I-Team: Local Vigilante Uses Time Off During Pandemic To Catch Criminals

NATICK (CBS) - While the pandemic has shut down most of the world, one local man says it has opened the door for him to embark on a personal crime-fighting mission.

This month, Jason Velasquez posted a video on his YouTube channel that captured the attention of parents in Natick. He's seen confronting a man on the Natick town green. "Who are you here to meet?" he asks. "A young gentleman," says the man.

It's one of dozens of videos he's posted that have attracted tens of thousands of views. In this case, it led Natick police to arrest 59-year-old John Brown for allegedly trying to meet up with a minor. "He didn't care about the age," said Velasquez. "He wanted to do sexual things with what he thought was a 14-year-old boy."

Jason Velasquez has been using his time off during the pandemic to catch criminals. (WBZ-TV)

Velasquez said he was a victim himself as a child. Since the 36-year-old was laid off from his construction job due to the pandemic, he's used the time off to reinvent himself as a crime-fighting vigilante. Working for a group called Predator Poachers, he cruises online chat groups.

Velasquez said when Brown reached out to him on the app Grindr, he answered, "well I'm 14 what u think lol." That's when Brown allegedly wrote a message saying, "come and play."

Velasquez's video shows them meeting later that day in Natick. "What did you say to the 14-year-old?" asks Velasquez. "What were you going to do?"

"We were just going to play," the video shows Brown saying. "That's all. We were just going to play."

Jason Velasquez's mask reads "I got the chat logs." (WBZ-TV)

"Although we can appreciate what this group is trying to do, we have rules and guidelines that we need to follow," said Natick Police Lt. Cara Rossi. "We have to secure evidence; we have to make sure there's probable cause; we have to get a warrant. So we did all those things."

Brown entered a not guilty plea during a court arraignment. Part of the police evidence is Velasquez's video, and something else he's so proud of, he scrawled it on a message across his face mask. It says, "I got the chat logs." He explained what that means. "Every time I catch somebody, they always try to deny it, or they'll delete the chat log," he said. "So I'm like, don't worry, I have the chat logs. I screen record everything."
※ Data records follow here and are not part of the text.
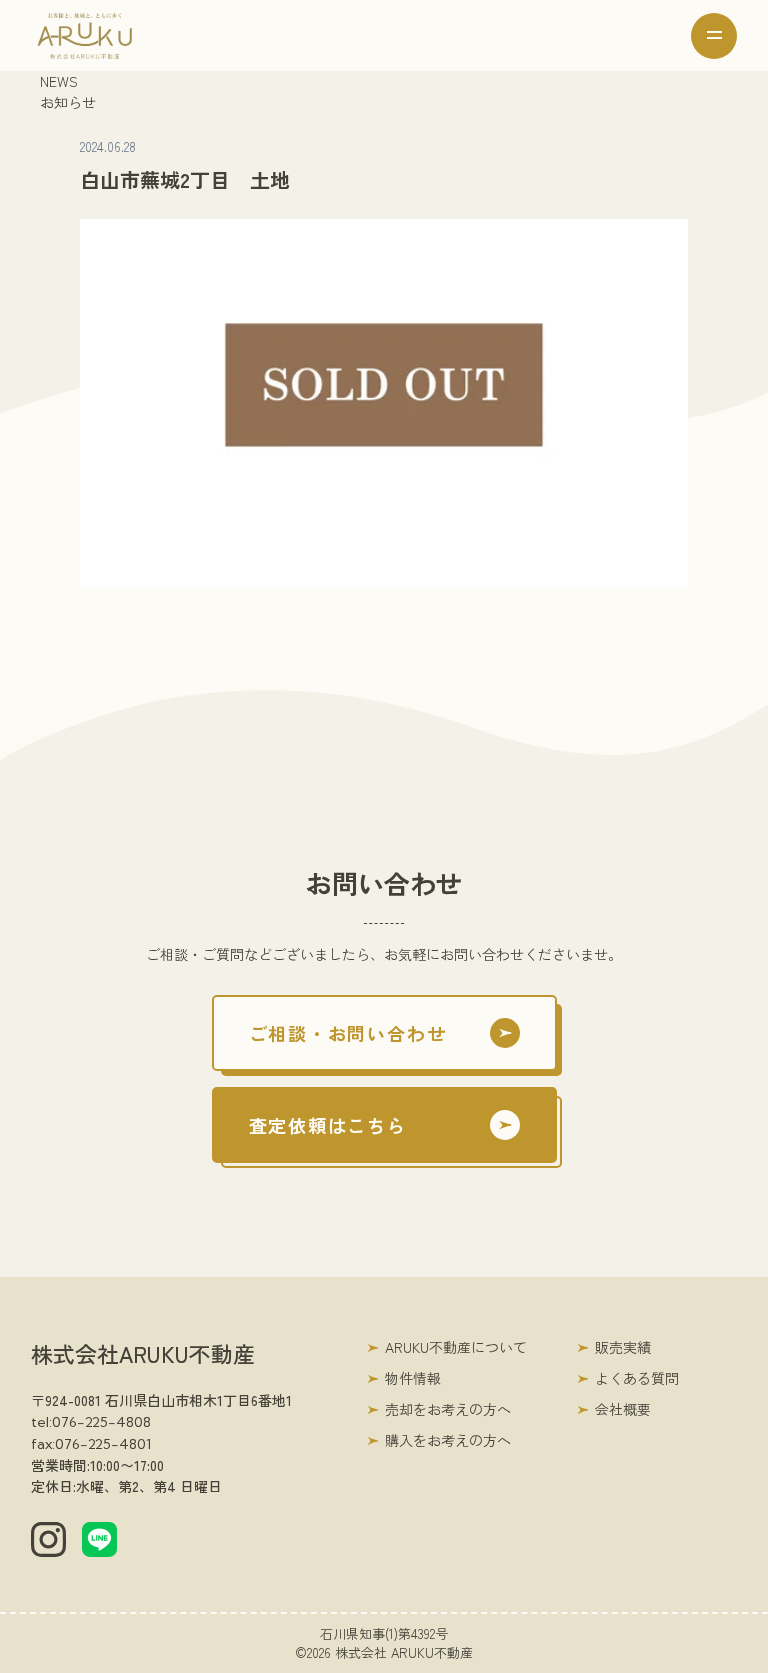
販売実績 (623, 1347)
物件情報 (413, 1378)
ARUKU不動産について (456, 1347)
He showed WBZ-TV his chat logs from another encounter that made recent headlines, the arrest of Stow, Massachusetts Police Chief Ralph Marino, who has since stepped down. Velasquez posted a video of the meeting that he said resulted from the messages. It shows Velasquez ask, "Who you here to meet?" Marino looks up. "What?" "Who you here to meet?" Marino is set to be arraigned June 19 on a charge of enticing a child.

Marlboro Police arrested another man, Stephen Mannas, on the same charge, in addition to sending obscene material to a minor, after Velasquez confronted him. Mannas entered a not guilty plea in court.

WBZ tried to reach all three men who were arrested but got no response.

Former prosecutor Jennifer Roman says vigilante video can hold up in court.

"So long as the perpetrator is made very clear that the person's being recorded and then turning that evidence over to police in a way that it can be tracked and the authenticity of it can be established, the vigilante is protected from a criminal and a civil standpoint, and the police are able to obtain the evidence they need to prosecute," she said.

"We more have concern for their safety," said Lt. Rossi.

Velasquez said he tries to be careful. "I try to do it the safest way I could possibly do it," he said.

It's an unexpected result of the coronavirus shutdown that put him out of work, but has now given him a new purpose.

"I feel like I saved a lot of kids," he said.